Because of the very limited solutions we have for removing weeds and pest,and to be frank the solutions we are allowed I don't like- some of the organic pesticides are both useless and onerous, and the idea of using gas burners to kill weeds is not my idea of a sustainable solution. The best way I have found to control both is highly intensive agricultural methods, using crop rotation, companion planting, fly traps, and natural deterants such as Bordeaux mixture.

The difference in the insect and bird population since we started has been phenomenal.

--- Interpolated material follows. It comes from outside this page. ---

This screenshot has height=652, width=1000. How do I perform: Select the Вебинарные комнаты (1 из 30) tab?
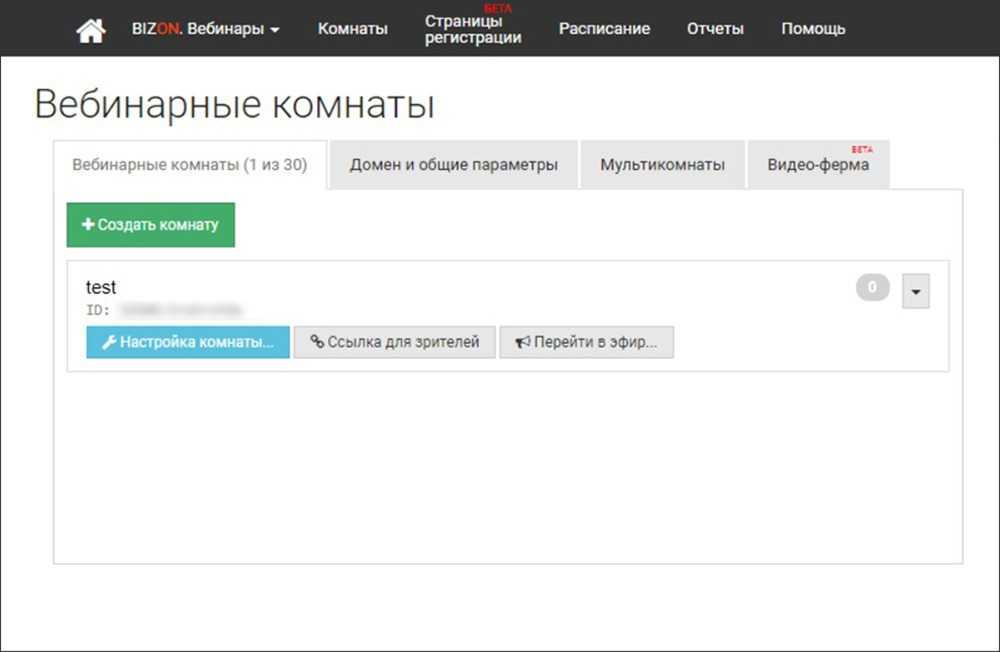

Using low water techniques and determined soil management we have increased the depth and quality of the soil four fold and massively reduced wash off.

Integration of small scale, free range animal husbandry has helped- as has a neighbour's llama herd, both in keeping down hostile insects and in enriching the poor quality soil structure we started with.

I personally feel that the health claims of the 'organic' brand have been overstated, but then so have the health claims of so many other industrial foods. It's a marketing strategy- a quick look at the food adverts, and cosmetics adverts than fund TV will show that manufacturers constantly accentuate the positive to the point of insanity at times, compared to Kraft, Nestle, P&G and Unilever the organic brands are mere infants in the marketing game.

On the whole looking at organic agricultural methods and their long term impact on the environment, on biodiversity and on human eating habits I think the balance is tilted our way.

Stephen said...

I'm passionate about organic but have never been dreadfully convinced about the arguments that it is necessarily healthier nor that it is necessarily more eco friendly. Indeed if anything I think there are legitimate reasons to debate it's eco friendliness and my reasons for using it potentially selfish. Ultimately though my knowledge is too limited to have an informed view on that.

For me the simple reason for trying to buy local organic food from farms I know about is because I love food and want to buy it from people whi I know are also passionate about it, not just passionate about maximising yields and profit, partiuclarly when it comes to meat. I like to know my meat comes from grass fed, well cared for animals, better for the animals, tastier for me. Small scale organic farmers tend to do it for love of what they do and that is reflected in the quality of the produce. I'm not necessarily convinced it is healthier, I am completely convinced it is better quality.

terrence said...

A number of studies in the UK and Denmark have shown clearly that "organic" crops yield only 60% of what dreaded "chemical fertilized" crops do.

The Danish trails demonstrated that Denmark could not be self sufficient if it went all "organic". They had the good sense to NOT do so.

The recent UK study also showed that these reduced "organic" crops have a devastating impact on small bird populations. Fewer crops mean less space for nests, fewer foods, and greater exposure to preditators. The net result is much lower bird population.

terrence said...

Even more research on blessed "organics" showing they are NOT healthier than non-organic.